The problem it solves

Of course you would want to determine why something went wrong in your application which is running in a docker container.
And you would be right that your application logs are the first thing to look at.

But what if something went wrong with the container as a result of some configuration issue? Say for example it could not connect to another container over a SDN (Like in this example).

Then you need to check if your docker container/Dockerfile simply is not configured correctly or if your application did fail for any other reason whatsoever. And this exactly what this recipe will help you to do.

Debugging containers also helps to get comfortable around them, playing with them and working with them.

What

We are going to explore the debugging by working with an asp net core application that is running inside a docker container and should be connected to a postgres database which is also running in a docker container. The problem will be that the connection string is not correct for connecting via loopback interface (localhost).

This is because if you run an application inside a container the localhost now refers to the container and not to the docker hosts localhost anymore.
You can read up on this in my posts about integration testing.

How

I assume that you cloned the repository and run all the commands from its root.

Run containers manually and in background

The first issue we will be looking at is when we run a container with the –d flag as detached (in background).
This then does not print the logs immediately ot stdtout.

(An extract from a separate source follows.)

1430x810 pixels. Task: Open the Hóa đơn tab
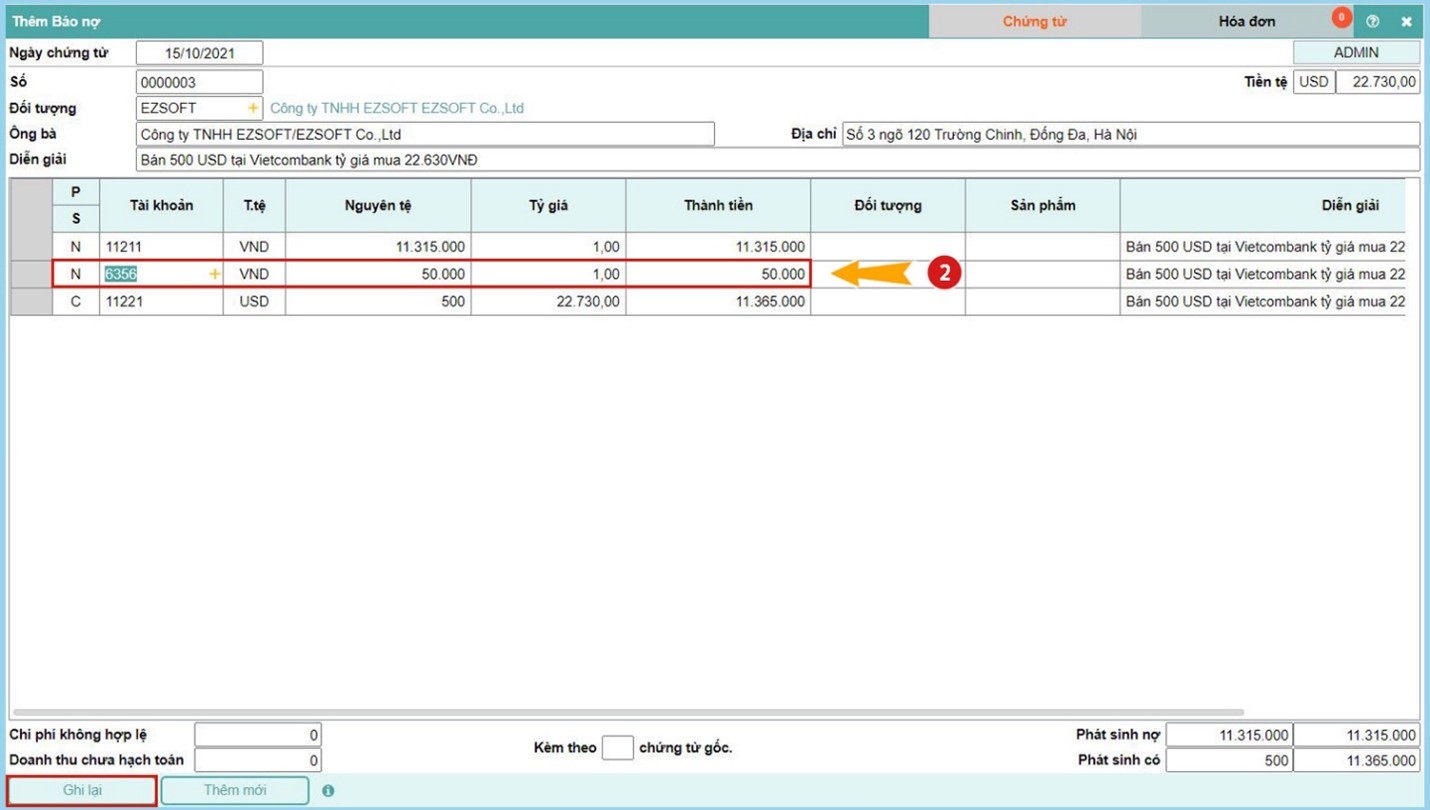[x=1246, y=21]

For this we start with the following docker commands:

  1. Start the postgres container
    docker container run -d -p 5434:5432 --rm --name \ 
    pg_db -e POSTGRES_USER=db_user -e POSTGRES_DB=pg_db postgres:10
    
  2. Build the web api image
    docker image build . -t debug_api:docker_debug
  3. Start the web api container manually
    docker container run -d -p 5000:80 --name api -e ASPNETCORE_ENVIRONMENT=Docker \
    --add-host=inDockerhost:172.17.0.1 debug_api:docker_debug
  4. Check with curl if the web api is running smoothly:
    curl -f http://localhost:5000/api/v1/counter/

We can clearly see that curl could not connect, so something must be going wrong here.

1.) Simple logging of a container

A.) Identify that a container is not run correctly
With the following command we can see that the container is correctly run but does appear to have stopped.

docker container list -a

So the postgres container is up and running but we still want to look at it if the database can be connected to.

First we check if the database is up and running by either connecting to it:

psql -d pg_db -U db_user -p 5434 -h localhost

or use pg_isready command.

If you do not have a local postgres installation then use the following command to execute the psql command directly in the container.

docker exec -it pg_db /bin/sh \ 
-c "psql -d pg_db -U db_user -p 5432 -h localhost"

You need to remember to change the port to the one exposed by the container not the mapped docker host. Which will hear be 5432.

So with knowing that the database container is up and running and is not the container at fault we will now look at ways to debug the api container

B.) Find out more about the containers state
When a docker container is in the stopped mode you can always find out more about it with the inspect command

docker container inspect <container_name or ID>

The inspect command prints a lot of information to the stdout.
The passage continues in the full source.